Kevin: We’ve seen a lot of authors write gay romance, but we’ve also seen a lot of authors been mistaken for gay romance writers when there’s no evidence that their books are romance. Why do you think this is?

Vance:  We gay/bi/lesbian/queer folks aren’t judged by country of origin, religion, or our skin. We are judged by our attraction.  I believe that difference alone causes people to wrongly classify all of our work as “romance” because they won’t take the mental time to separate us from sexual activity.  Compartmentalization makes snap decisions easy, and all levels of the publishing industry take advantage of that.  But my counter is: “We are more than just creatures of the bedroom.”

Kevin: What trends have you seen emerge in GLBTI writing?

Vance:  Authors I interview on our podcast seem to be cosmically linked.  So many with whom I’ve spoken are focusing on “story first” – which makes me so happy!  Authors that do include romance, or sex, in their work are comparing themselves to [straight] mainstream fiction and saying, “I’m not showing any more or less than my favourite authors.  Snogging’s part of life, but it’s not all of life.”

Kevin: What trends have you seen emerge in the romance genre? Is the genre being reinvented?

Vance:  I want to say I’ve seen changes, but in staring at your question, I can’t think of any.  Which may not be bad.  Romance sells.  They know what their readers want.  If anything, I worry that the boundaries aren’t always tested like they are in science fiction – but business is business.  If I had to drag one example out of my brain, it’s that male authors of m/m romance seem more visible.  Though I can’t say if that’s because I’ve been more aware this past decade, or if the numbers are growing.

Vance_Bastian

Vance’s novel, Slumberscythe

Kevin: What excites you about modern GLBTI literature?

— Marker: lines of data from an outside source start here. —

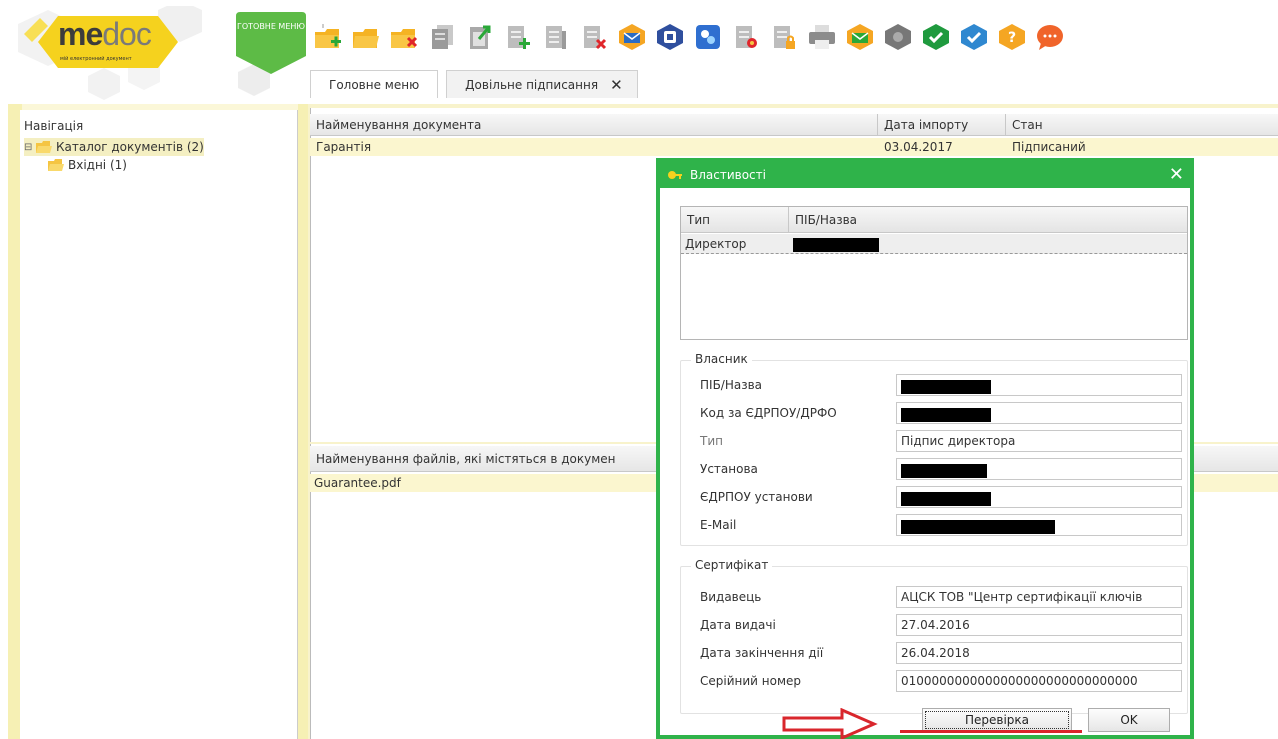 This screenshot has width=1278, height=739. What do you see at coordinates (1039, 625) in the screenshot?
I see `issue-date-field: 27.04.2016` at bounding box center [1039, 625].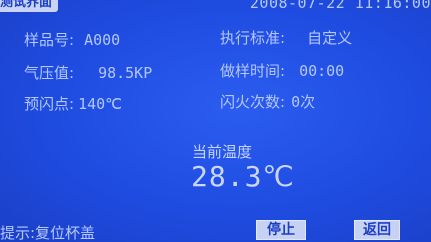 The image size is (431, 242). What do you see at coordinates (102, 40) in the screenshot?
I see `sample-number-value: A000` at bounding box center [102, 40].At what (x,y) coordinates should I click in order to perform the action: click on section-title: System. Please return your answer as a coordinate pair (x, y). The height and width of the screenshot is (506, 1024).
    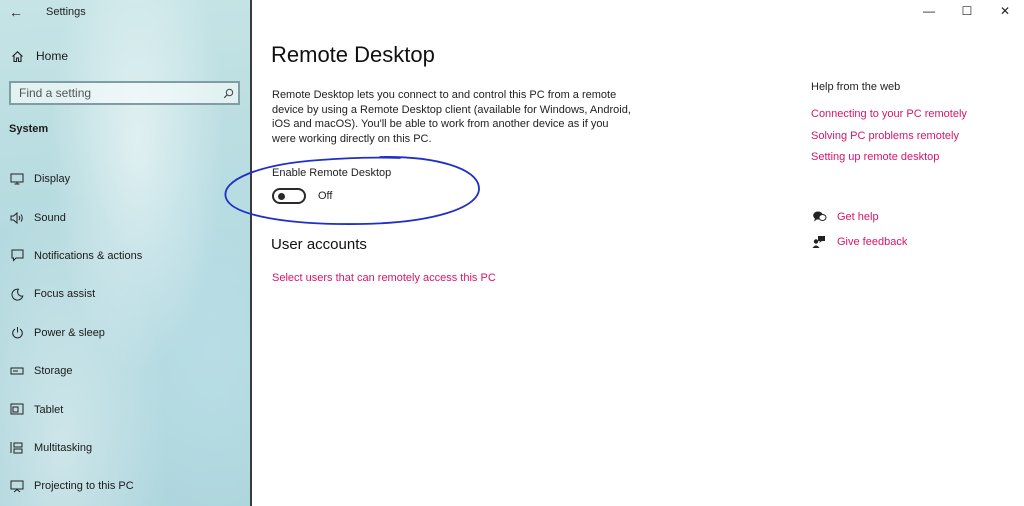
    Looking at the image, I should click on (29, 129).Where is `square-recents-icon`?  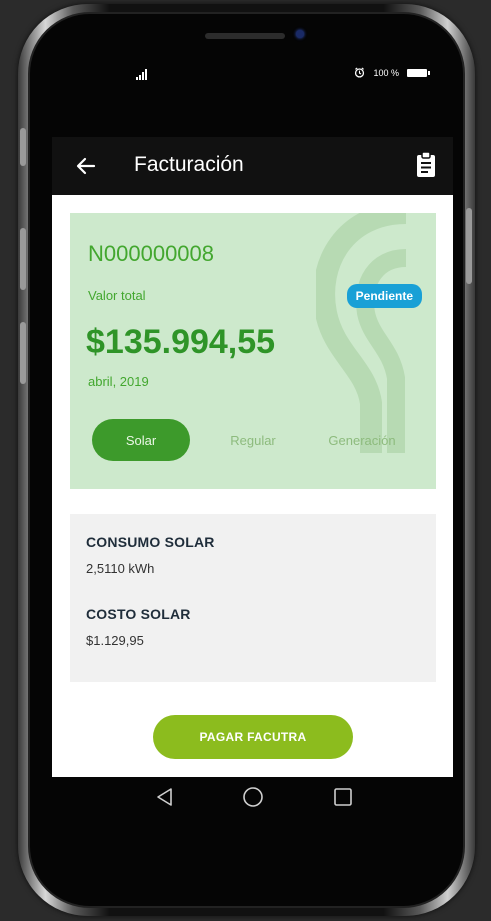 square-recents-icon is located at coordinates (343, 797).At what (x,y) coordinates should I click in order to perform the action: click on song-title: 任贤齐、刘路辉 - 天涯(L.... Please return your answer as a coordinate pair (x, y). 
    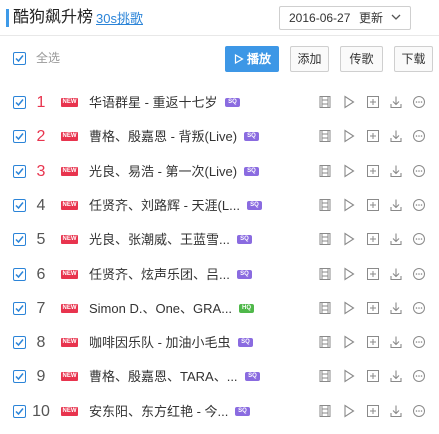
    Looking at the image, I should click on (164, 206).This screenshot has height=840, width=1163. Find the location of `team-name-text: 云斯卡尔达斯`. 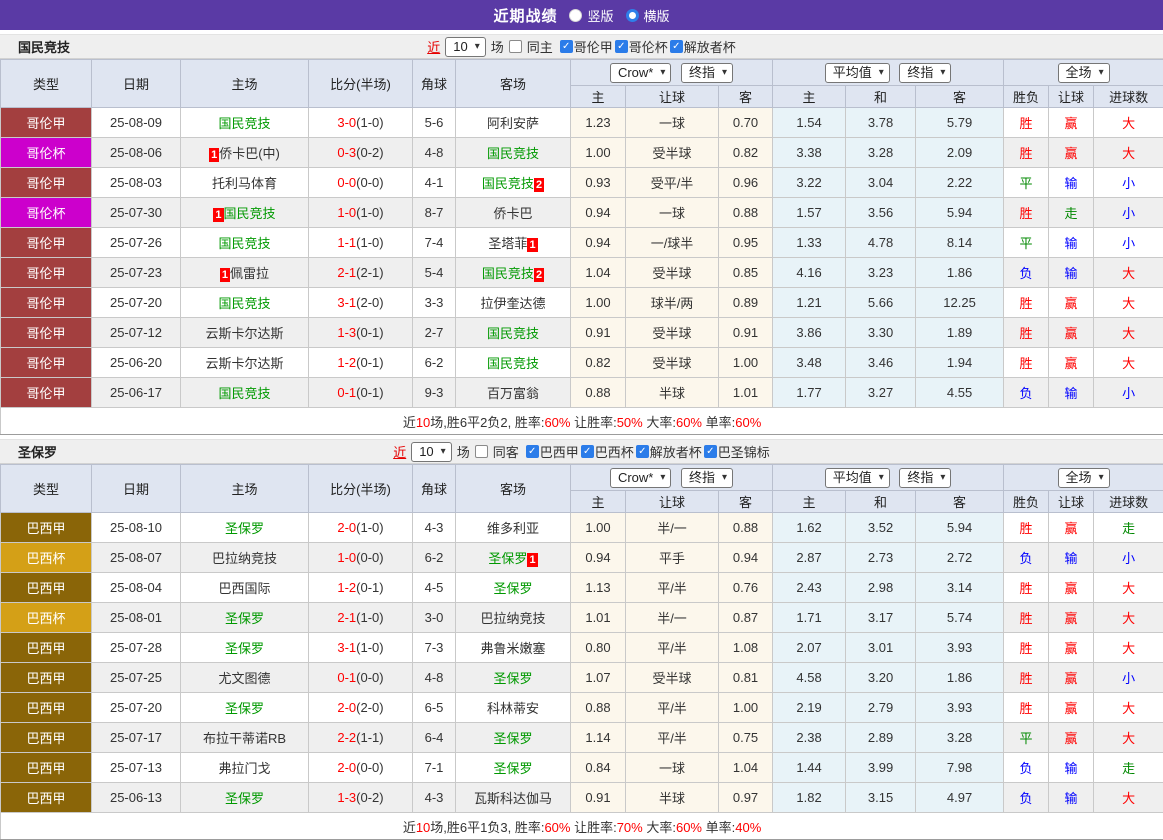

team-name-text: 云斯卡尔达斯 is located at coordinates (244, 364).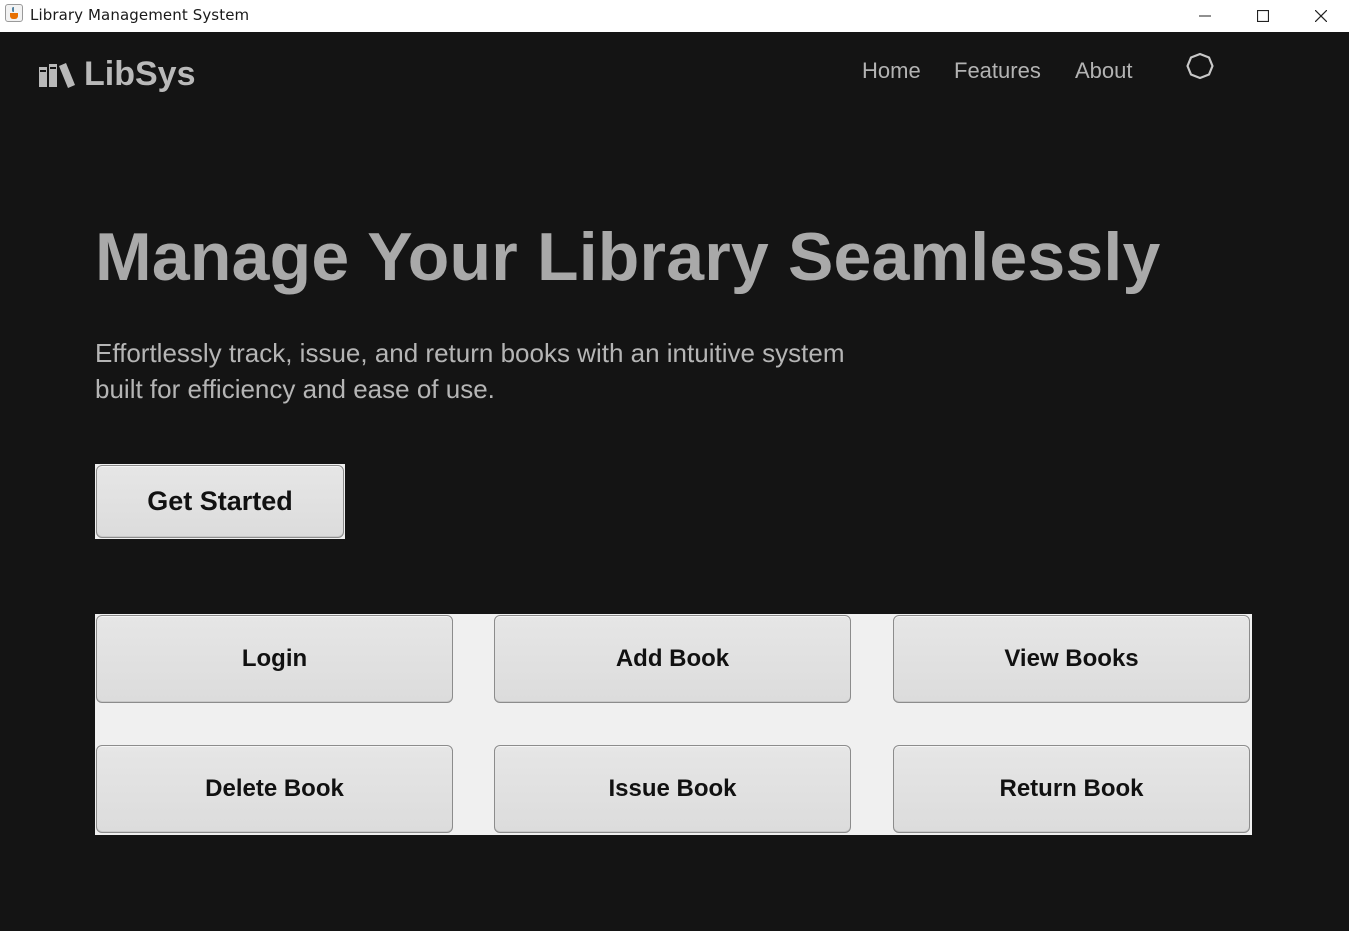  What do you see at coordinates (57, 76) in the screenshot?
I see `books-icon` at bounding box center [57, 76].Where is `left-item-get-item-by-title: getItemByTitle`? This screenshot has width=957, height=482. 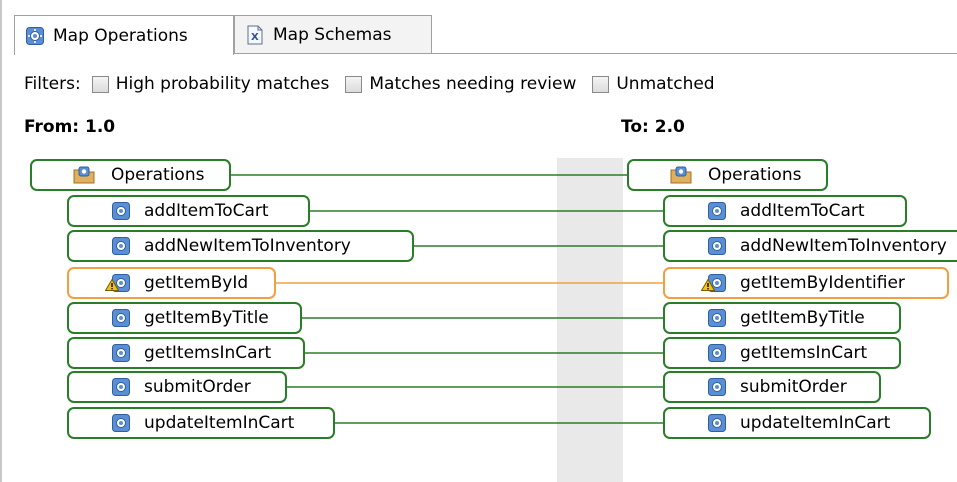 left-item-get-item-by-title: getItemByTitle is located at coordinates (184, 318).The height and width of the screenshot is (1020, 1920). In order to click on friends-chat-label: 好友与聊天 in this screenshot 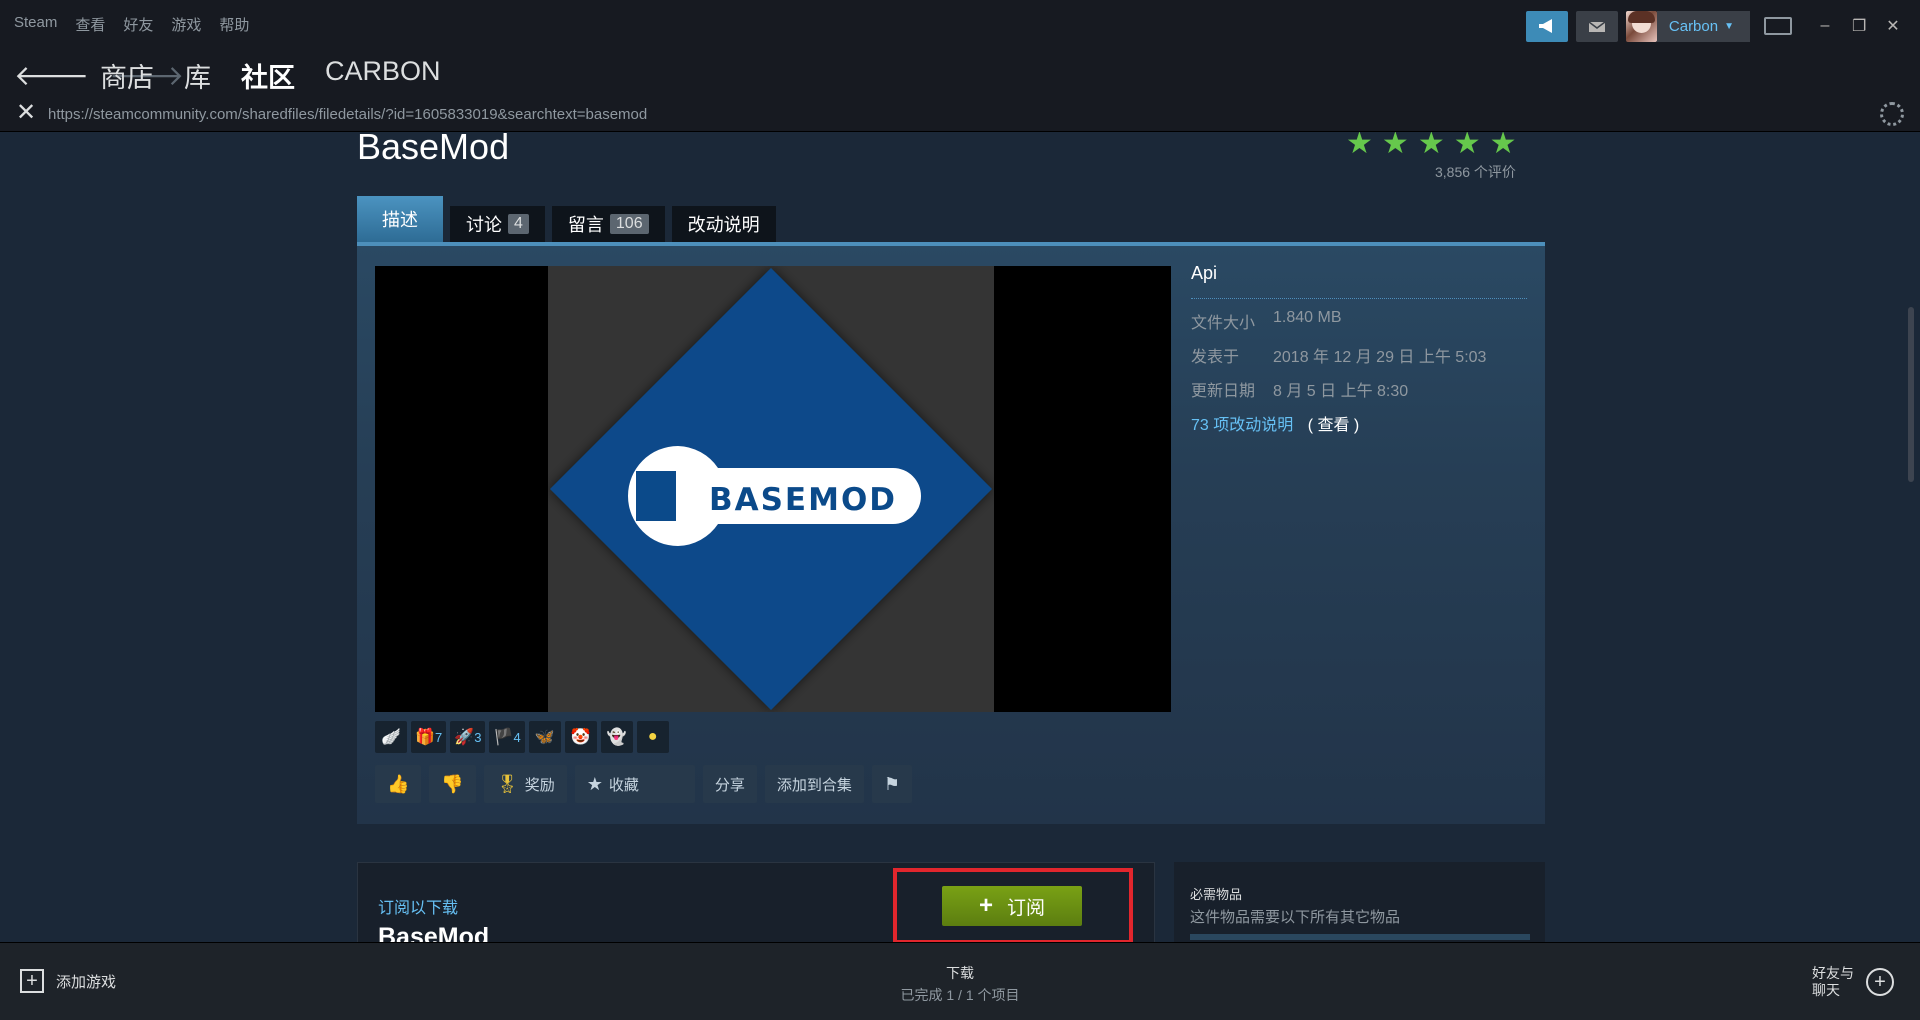, I will do `click(1833, 982)`.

Vance:  Self-publishing’s rise in acceptability because it’s leading to more hybrid authors.  As businesses, publishers understandably have to weigh the risks of trying new things in the market.  Yet self-published authors can put in the blood, sweat, and tears to try something they believe in.  If it works, and there’s measurable success, the publishers will jump on it.  Enter the GLBTI authors trying new things, finding readers, selling books.  Publishers are acquiring more and more of us these days, lending an air of authenticity.  I firmly believe we should have both self-publishing and traditional publishing.  Each will always have strengths and weaknesses.  And as these two methods come together in a strange sort of symbiotic relationship, I believe together they will introduce more queer authors and stories to the world.

Kevin: What topics, character types and situations are discussed now that weren’t around ten years ago.

Vance:  Can you imagine a transgender character being the primary focus of a well-advertised novel in 2005?  I couldn’t have.  I’m pretty sure there were novels about same-sex parents, but they were a lot harder to find.  And I never would have ever believed there’d be a gay, Imperial agent in a Star Wars novel.  But there is now!  The trend that’s really encouraging is in YA writing, where a character’s sexual identity isn’t much of a big deal.  “You’re gay? Cool <shrug>  Umm… dude look out for the monster behind you!”  Comics/graphic novels and television/film are way ahead of publishing on that score… but we’re getting there!

Kevin: And what topics have dropped from gay lit these days?

Vance:  I still see a coming out story surface once in a while, but nowhere near as often as I used to.  The other category that seems to have disappeared is the HIV/AIDS-related drama.

Kevin: What do you see as the next hurdle facing GLBTI literature?

Vance:  Categorization, which I hinted to earlier.  BISAC codes aren’t keeping up with the changes in literature.  Readers DO need a way to sort and find relevant works.  Authors DO need more accurate categories for their work.  “LGBT” no longer means “romance.”  If a queer youth is looking for heroes with whom to identify, what search term should be entered?  We saw with metatags that if you leave “keywords” open-ended, the system will be abused.  So how can the static choices be updated quickly enough to be meaningful?  What categories can we, as authors, demand for our works?